The US and Lebanon’s trilateral trap
BEIRUT — The United States is intensifying pressure on Lebanon to abandon the existing military “mechanism” overseeing the southern front and move instead toward a Washington-sponsored trilateral committee that would pave the way for political-security arrangements with Israel.
Meanwhile, a U.S. source told Al Hadath Saudi channel that the ceasefire agreement and UN Resolution 1701 are no longer capable of delivering the security Israel seeks along the border, a position supported by Washington.
He added that the Lebanese should stop overemphasizing the Armistice Agreement, because what is required is a Lebanese–Israeli security agreement. There is no need for the mechanism as a negotiating framework involving an unhelpful French–UN partnership. What is needed instead is high-level political negotiations, following the Syrian model, under US sponsorship, leading to an agreement that guarantees the creation of a buffer security zone along the border—one that Washington would later transform into an economic zone.
This shift—quietly but firmly advanced by American officials—marks a qualitative escalation: from monitoring ceasefire violations to imposing a negotiating framework that elevates civilian and ministerial representation and reframes the conflict as a technical problem to be managed, rather than an occupation to be confronted.
The timing is telling; as legal summons were issued against pro-Resistance journalists who criticized President Joseph Aoun’s recent remarks to the diplomatic corps—remarks widely viewed as dismissive of the Resistance and its social base—political life otherwise slowed, save for an “urgent” visit by Speaker Nabih Berri to the presidential castle.

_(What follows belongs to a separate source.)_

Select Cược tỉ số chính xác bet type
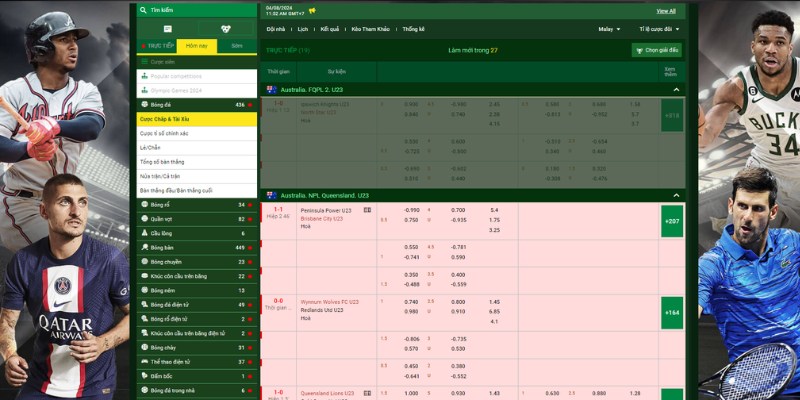The width and height of the screenshot is (800, 400). pos(165,133)
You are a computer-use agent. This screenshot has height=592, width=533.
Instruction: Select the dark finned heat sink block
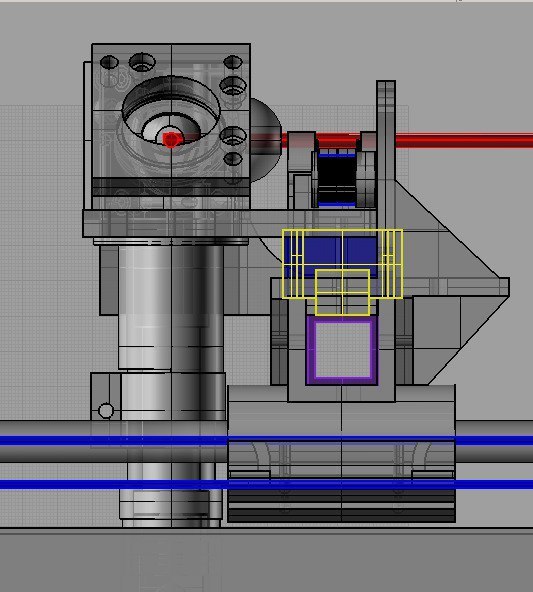click(x=342, y=500)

While the precise trigger of that meeting remains opaque, one fact is unmistakable: the presidency’s rift is no longer primarily with Hezbollah, which had sought to keep channels open over the past year, but with the people of the Resistance—who now see a widening gap between rhetoric about sovereignty and the lived reality of exposure and neglect.
Against this backdrop, the U.S. proposal to raise the level of talks—from a military mechanism to a trilateral, politically anchored committee—has gained traction in official circles.
Washington and Tel Aviv are pressing for ministerial participation, a move Prime Minister Nawaf Salam appears ready to accept, while President Aoun reportedly hesitates.
Paris, sidelined from southern oversight, is maneuvering to reinsert itself via a March 5 international conference to support the Lebanese army, preceded by Army Commander Gen. Rodolphe Haykal’s visit to Washington and a preparatory meeting in Qatar.
Supporters frame this as pragmatic diplomacy; critics see conditionality. There are mounting fears that U.S. assistance will be tied to compliance with demands—chief among them accelerating weapons restrictions north of the Litani.
The record of the past year offers little reassurance: Washington has consistently aligned with Israel’s preferences, from enforcement disputes to the interpretation of ceasefire terms. Hints of American “concern” have changed nothing on the ground.
The pressure goes beyond disarmament. US officials increasingly question the utility of UNIFIL and the military mechanism itself, arguing that a broad military framework is unnecessary if American officers can directly coordinate between Israeli and Lebanese counterparts.
In practice, this would hollow out international mediation and fast-track political talks under US sponsorship—outside Naqoura, in a venue chosen precisely because the file is no longer treated as technical but decisively political. American officials openly cite the “Syrian experience” as a model.
What is being prepared is not merely a new committee, but a new reality. Decision 1701 is treated as passé; the 1949 Armistice as obsolete. Even the infamous May 17 agreement is no longer the benchmark.
Instead, Lebanon is being nudged toward an “interim” security deal with a political frame, with normalization deferred to later stages. The immediate ask, however, is stark: a de facto declaration that Israel is no longer an enemy.
From there, the logic follows—reclassifying resistance as illegitimate, criminalizing its networks, and opening the door to a second phase of disarmament.
Domestically, a faction increasingly embraces this course, animated by a fatalism that casts defiance of Washington—especially under Donald Trump—as politically suicidal.
Trump’s recent remark in Davos that the United States would “do something” about Hezbollah, devoid of details, only amplified the threat environment. Israeli readiness levels have risen accordingly, amid speculation about regional escalation involving Iran.
The paradox is painful. As southern residents assess the wreckage of their homes after renewed Israeli strikes, the Lebanese state signals deeper accommodation—announcing openness to civilian participation in a mechanism Washington and Tel Aviv have already undermined.